## Exercise
Copy out the full post on Mesa hardware setup below, word for word.

Mesa Setup Part 1: Hardware

This will be a 2 part post outlining the set up for testing of the hardware and software I plan to use with my CNC cutting table. The Mesa 5i25 is a PCI card that communicates via parallel cable with the 7i76 breakout card. The 7i76 sends step and direction signals to the stepper motor driver which then energizes the appropriate winding in the stepper motor to move the gantry. The 7i76 also has IO capabilities that I’ll use to set up limit and home switches on my table. Limit switches open when the gantry reaches the end of its travel and I’ll configure LinuxCNC to stop motion when the switch is opened. Home switches are used to re-reference the tool to a known position (say 0,0 on the table’s coordinate system).

## Records shown
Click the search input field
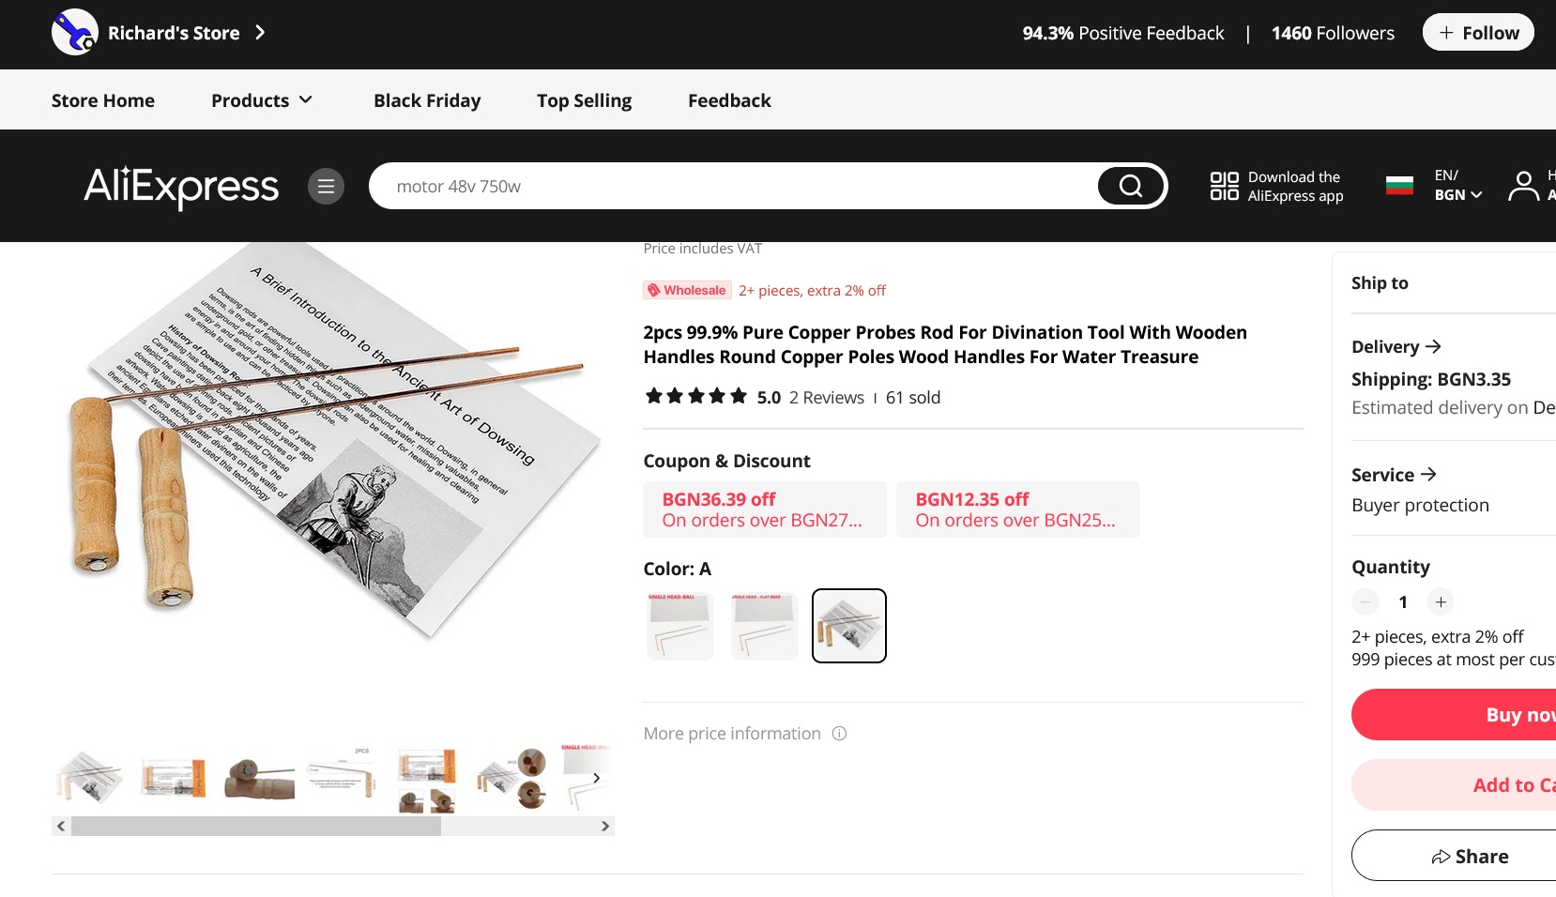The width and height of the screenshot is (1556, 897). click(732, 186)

--

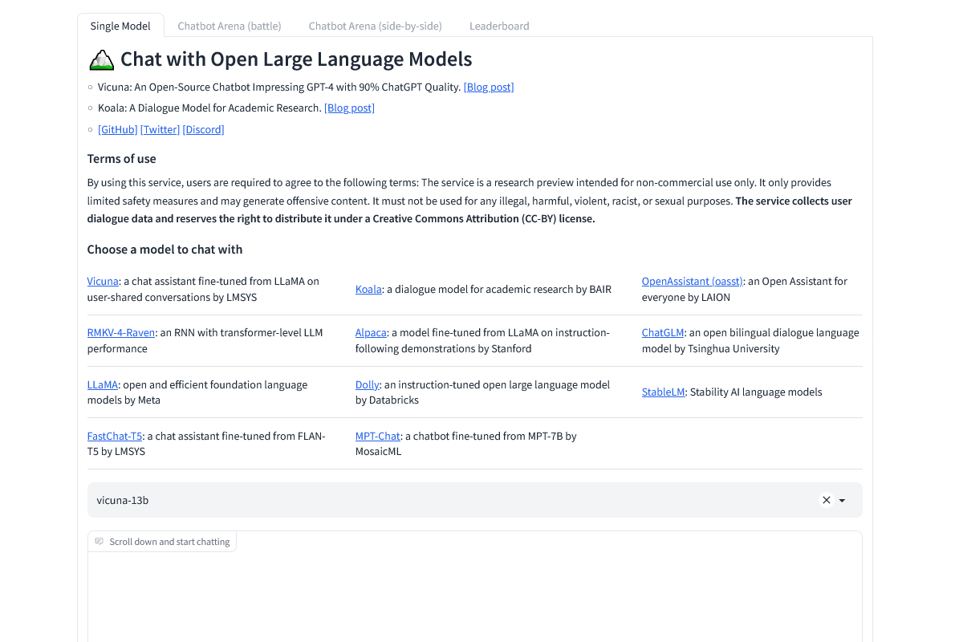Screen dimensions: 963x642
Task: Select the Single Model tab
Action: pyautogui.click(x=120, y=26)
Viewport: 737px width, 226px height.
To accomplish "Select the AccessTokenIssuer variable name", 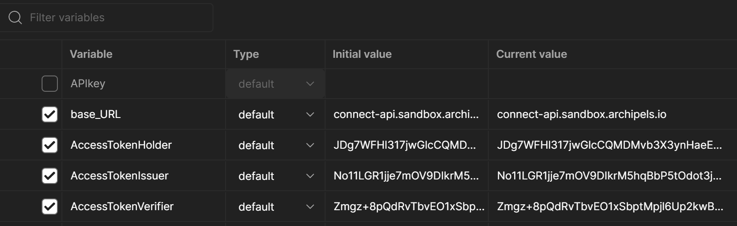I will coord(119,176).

## Full answer
Mesa Setup Part 1: Hardware

This will be a 2 part post outlining the set up for testing of the hardware and software I plan to use with my CNC cutting table. The Mesa 5i25 is a PCI card that communicates via parallel cable with the 7i76 breakout card. The 7i76 sends step and direction signals to the stepper motor driver which then energizes the appropriate winding in the stepper motor to move the gantry. The 7i76 also has IO capabilities that I’ll use to set up limit and home switches on my table. Limit switches open when the gantry reaches the end of its travel and I’ll configure LinuxCNC to stop motion when the switch is opened. Home switches are used to re-reference the tool to a known position (say 0,0 on the table’s coordinate system).